Looking at the accuracy table, knowledge distillation consistently improves accuracy while adding no extra training time, even using such a small model. When using larger models, like those found in Automated Speech Recognition (ASR), you can see even larger boosts in accuracy; nearly on par with an ensemble of models. For an example of using Knowledge Distillation to improve the accuracy of large models, I highly recommend the original paper by Hinton et al. In it, you can see how they used it to improve their ASR model and a more detailed explanation of classic knowledge distillation.

Reducing Model Size

But what if accuracy wasn't your only concern? In the introduction, I mentioned that the models developed during the experimentation phase are usually not the ones that end up in production, usually due to their size or complexity. Knowledge distillation allows you to distill a large model into a much smaller student. For example, the authors of A Gift from Knowledge Distillation: Fast Optimization, Network Minimization, and Transfer Learning used knowledge distillation to train a smaller version of a large convolutional model on the CIFAR-10 dataset. Not only were they able to reduce the model's size by a factor of 2.5x, but they were also able to increase the test accuracy of the model while only using half the number of training iterations!

Combining Models

Knowledge distillation isn't limited to direct transfer between the same network either; there are many examples of it being used to take many models of different architectures and combine them into one. For example, the winners of the 2nd Kaggle YouTube8M Video Understanding Challenge used knowledge distillation for their solution.

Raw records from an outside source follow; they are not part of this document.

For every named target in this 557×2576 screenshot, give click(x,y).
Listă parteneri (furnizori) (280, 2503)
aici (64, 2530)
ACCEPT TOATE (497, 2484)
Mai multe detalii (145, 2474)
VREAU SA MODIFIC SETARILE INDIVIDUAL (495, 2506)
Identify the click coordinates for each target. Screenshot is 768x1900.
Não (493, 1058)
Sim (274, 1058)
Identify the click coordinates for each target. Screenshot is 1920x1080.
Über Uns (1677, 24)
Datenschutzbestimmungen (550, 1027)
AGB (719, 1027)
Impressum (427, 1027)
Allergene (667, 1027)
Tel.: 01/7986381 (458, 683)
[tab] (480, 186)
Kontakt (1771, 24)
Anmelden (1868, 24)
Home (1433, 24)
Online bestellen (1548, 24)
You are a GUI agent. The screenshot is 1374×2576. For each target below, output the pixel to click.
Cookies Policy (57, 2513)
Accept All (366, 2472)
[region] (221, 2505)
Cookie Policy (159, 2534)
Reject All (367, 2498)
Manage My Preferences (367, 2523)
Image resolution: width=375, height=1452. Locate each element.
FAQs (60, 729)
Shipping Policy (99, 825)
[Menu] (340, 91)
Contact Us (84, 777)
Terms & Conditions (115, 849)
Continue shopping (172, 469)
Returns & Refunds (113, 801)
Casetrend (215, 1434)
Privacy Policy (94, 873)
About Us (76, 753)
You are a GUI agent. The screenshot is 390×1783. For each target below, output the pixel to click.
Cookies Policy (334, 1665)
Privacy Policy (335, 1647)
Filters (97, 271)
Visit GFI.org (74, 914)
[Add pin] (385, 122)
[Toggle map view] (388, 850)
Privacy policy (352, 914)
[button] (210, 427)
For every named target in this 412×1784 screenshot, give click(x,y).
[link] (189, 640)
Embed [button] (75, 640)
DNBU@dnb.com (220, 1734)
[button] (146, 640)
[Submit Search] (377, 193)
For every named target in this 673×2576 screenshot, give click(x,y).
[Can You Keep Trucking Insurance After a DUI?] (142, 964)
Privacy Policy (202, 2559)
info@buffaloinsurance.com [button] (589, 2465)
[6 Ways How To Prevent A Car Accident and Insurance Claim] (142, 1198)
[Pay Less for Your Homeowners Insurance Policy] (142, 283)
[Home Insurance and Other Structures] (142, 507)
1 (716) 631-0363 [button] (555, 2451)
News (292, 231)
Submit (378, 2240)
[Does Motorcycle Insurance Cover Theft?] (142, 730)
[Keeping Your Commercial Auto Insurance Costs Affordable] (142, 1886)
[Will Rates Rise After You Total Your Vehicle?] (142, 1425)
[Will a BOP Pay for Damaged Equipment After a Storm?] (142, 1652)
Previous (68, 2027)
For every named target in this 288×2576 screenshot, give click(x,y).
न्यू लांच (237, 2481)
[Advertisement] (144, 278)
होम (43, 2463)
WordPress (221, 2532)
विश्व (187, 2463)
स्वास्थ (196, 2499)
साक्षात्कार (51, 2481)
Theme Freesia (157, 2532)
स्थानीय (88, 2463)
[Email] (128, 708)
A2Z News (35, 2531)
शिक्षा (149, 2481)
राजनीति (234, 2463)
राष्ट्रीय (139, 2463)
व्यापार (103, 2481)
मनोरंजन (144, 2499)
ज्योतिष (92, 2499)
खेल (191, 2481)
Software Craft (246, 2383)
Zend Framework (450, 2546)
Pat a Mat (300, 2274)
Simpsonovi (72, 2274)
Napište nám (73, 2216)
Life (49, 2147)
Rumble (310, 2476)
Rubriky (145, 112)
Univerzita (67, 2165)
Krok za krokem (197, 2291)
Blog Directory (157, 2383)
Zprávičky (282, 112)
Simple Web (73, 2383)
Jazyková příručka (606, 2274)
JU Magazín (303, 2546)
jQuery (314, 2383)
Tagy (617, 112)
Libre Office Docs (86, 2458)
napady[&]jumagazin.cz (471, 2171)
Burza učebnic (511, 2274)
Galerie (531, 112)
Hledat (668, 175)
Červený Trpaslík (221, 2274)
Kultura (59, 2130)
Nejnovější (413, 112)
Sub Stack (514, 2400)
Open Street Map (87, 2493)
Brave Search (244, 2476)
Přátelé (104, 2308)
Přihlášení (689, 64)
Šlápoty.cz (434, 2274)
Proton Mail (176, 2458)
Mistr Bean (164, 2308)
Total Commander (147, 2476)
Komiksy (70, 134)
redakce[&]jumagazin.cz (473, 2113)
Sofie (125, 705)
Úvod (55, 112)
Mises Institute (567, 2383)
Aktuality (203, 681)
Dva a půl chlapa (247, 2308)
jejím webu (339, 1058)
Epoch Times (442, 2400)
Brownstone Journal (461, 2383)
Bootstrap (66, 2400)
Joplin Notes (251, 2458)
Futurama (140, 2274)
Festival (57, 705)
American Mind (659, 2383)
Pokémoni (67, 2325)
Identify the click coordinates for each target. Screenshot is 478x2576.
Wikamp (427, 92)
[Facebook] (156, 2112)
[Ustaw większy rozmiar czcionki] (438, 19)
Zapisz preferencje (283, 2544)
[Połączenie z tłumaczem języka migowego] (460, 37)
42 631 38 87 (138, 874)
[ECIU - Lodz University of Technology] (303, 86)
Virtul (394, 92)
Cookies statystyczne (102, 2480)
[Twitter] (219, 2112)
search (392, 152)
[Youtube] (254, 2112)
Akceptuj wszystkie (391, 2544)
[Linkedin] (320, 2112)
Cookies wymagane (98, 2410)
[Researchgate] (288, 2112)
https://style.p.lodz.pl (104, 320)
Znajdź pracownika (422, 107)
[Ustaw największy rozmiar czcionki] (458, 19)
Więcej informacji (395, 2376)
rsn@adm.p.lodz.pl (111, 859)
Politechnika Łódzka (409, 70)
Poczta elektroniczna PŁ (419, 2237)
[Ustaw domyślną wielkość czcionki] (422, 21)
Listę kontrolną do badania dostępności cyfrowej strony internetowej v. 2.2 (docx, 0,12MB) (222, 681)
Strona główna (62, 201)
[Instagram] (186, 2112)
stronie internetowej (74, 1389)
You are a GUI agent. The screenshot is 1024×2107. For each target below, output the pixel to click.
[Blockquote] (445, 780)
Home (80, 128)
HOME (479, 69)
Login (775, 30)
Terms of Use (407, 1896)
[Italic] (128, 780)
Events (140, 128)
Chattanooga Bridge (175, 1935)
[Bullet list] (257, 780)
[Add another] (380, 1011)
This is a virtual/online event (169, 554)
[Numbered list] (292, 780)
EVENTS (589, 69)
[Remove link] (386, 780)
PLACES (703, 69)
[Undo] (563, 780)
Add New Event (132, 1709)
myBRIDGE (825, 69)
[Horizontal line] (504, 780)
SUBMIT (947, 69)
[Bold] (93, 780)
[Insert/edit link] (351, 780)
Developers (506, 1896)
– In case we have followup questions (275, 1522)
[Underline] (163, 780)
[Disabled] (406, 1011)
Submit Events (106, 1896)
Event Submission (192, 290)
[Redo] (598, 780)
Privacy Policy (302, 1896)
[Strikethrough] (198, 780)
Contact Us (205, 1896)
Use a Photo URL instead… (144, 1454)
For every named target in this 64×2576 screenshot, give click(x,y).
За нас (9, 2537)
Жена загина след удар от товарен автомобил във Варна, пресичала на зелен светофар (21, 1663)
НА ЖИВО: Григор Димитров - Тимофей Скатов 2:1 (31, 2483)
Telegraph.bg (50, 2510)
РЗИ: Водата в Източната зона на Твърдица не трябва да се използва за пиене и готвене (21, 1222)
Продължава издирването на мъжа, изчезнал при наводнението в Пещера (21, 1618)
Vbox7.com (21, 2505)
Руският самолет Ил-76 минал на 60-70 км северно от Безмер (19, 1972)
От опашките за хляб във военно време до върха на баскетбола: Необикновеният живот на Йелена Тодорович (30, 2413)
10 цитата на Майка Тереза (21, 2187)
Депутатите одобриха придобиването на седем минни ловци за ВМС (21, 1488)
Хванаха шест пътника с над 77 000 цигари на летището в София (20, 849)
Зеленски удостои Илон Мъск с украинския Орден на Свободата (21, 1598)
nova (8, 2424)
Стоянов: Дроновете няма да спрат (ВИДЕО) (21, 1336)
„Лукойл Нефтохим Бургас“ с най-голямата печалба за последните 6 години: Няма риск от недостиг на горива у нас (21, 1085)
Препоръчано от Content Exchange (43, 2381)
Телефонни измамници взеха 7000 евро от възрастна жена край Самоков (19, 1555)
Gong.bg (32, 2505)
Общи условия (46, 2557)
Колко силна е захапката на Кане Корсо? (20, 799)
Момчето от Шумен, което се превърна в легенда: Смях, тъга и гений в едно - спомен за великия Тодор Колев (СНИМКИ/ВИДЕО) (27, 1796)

The challenge had strict space requirements for the winning model: it had to be less than 1GB when the weight file was uncompressed. This meant that participants had to consider each portion of their model carefully, making sure they were not using up any unnecessary space. In their first place solution, `▶Next top GB model` used knowledge distillation to combine models with NetVLAD, Deep Bag of Frames, FV Net and RNN architectures into one final model. You can find their full solution summary here: 1st place solution summary. So even in the case where you have a variety in model architectures, you can still gain improvements in overall accuracy using knowledge distillation.

Final Word

We've seen through examples, papers and a real competition how powerful a tool knowledge distillation can be. Maybe on your next project try splitting up your training time, half for the original model and half for knowledge distillation. Just make sure that next time you need to train a small model that will end up in production, or you're struggling to eke out the last bit of accuracy from your chosen model, you give knowledge distillation a second look. It really won't let you down.